“Chamai-me Ismael. Faz alguns anos – não importa quantos, precisamente -, tendo na bolsa pouco ou nenhum dinheiro e nada que particularmente me interessasse na terra, achei que devia velejar um pouco e ver a parte de água do mundo. É uma maneira que tenho de afastar o tédio e regular a circulação. Sempre que começo a ficar rígido e austero; sempre que é um escuro e úmido novembro em minha alma; sempre que me vejo parar involuntariamente em frente a casas funerárias, e a seguir todos os cortejos fúnebres que encontro; e especialmente quando minha hipocondria toma tal domínio sobre mim que é preciso um sólido princípio moral para me impedir de sair deliberadamente às ruas socando as pessoas – então acho que está na hora de ir para o mar o mais depressa possível. É o meu substituto para a pistola carregada. Com um floreio filosófico Catão se atira sobre a espada; eu calmamente subo a bordo do navio. Não há nada de surpreendente nisso. Quase todos os homens, qualquer que seja sua classe, uma vez ou outra, compartilham comigo praticamente os mesmos sentimentos para com o oceano.”
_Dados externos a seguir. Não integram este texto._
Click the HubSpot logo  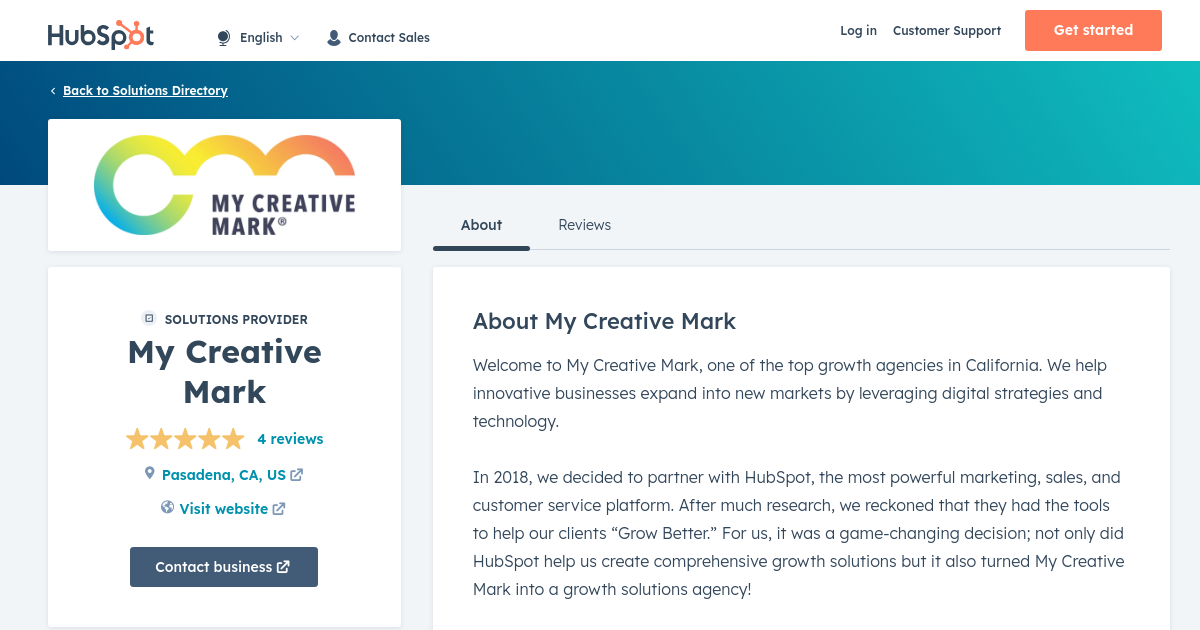tap(100, 35)
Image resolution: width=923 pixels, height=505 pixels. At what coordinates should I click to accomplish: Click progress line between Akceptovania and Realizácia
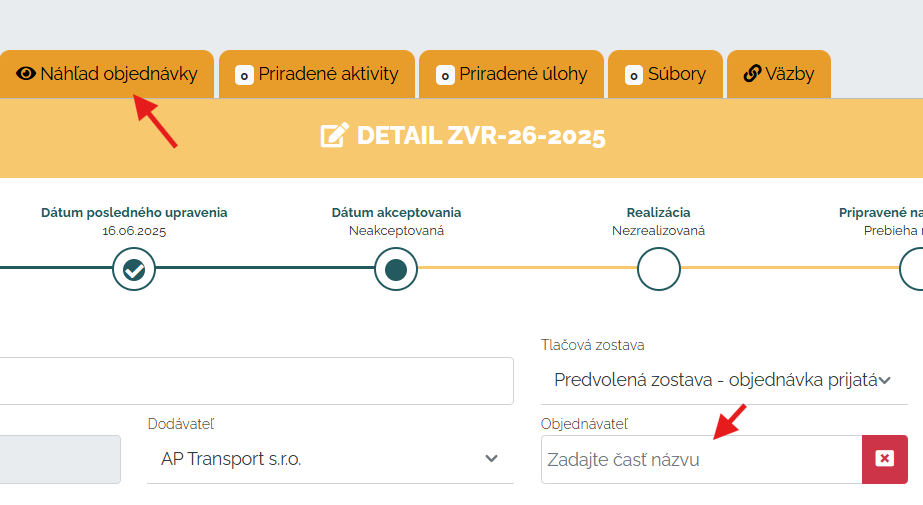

O texto acima é o início do livro "Moby Dick", escrito pelo americano Herman Melville em 1851. Melville era ele mesmo um andarilho, um aventureiro, além de escritor, e a introdução de sua obra-prima transparece isso. Particularmente acho Mellville um gênio da pena, e Moby Dick um forte concorrente para o posto de melhor obra literária já criada. Não existe pessoa com um pouco de alma que não sinta uma incomensurável vontade de sair e ver o mundo lá fora, deixando tudo para trás, ao ler o primeiro capítulo desta obra. Um livro épico de conotações bíblicas, uma viagem a um lado negro das obsessões humanas, um questionamento sobre a fronteira entre o bem e o mal. Fora que é escrito com um domínio magistral da língua, é as vezes de um humor irônico genial, e tem todo aquele suspense que nos impede de parar de ler. Como se não bastasse, é um tratado sobre a pesca de baleia no século19. Uma obra-prima imortal.
Mas o que isso tem a ver com os automóveis, tema deste blog? Bem, sempre que leio o início deste livro, substituo em minha mente o mar pela estrada. Sempre que é um úmido e sombrio novembro em minha alma, imagino-me acelerando um carro numa enorme reta que segue até acabar no horizonte. E me sinto melhor.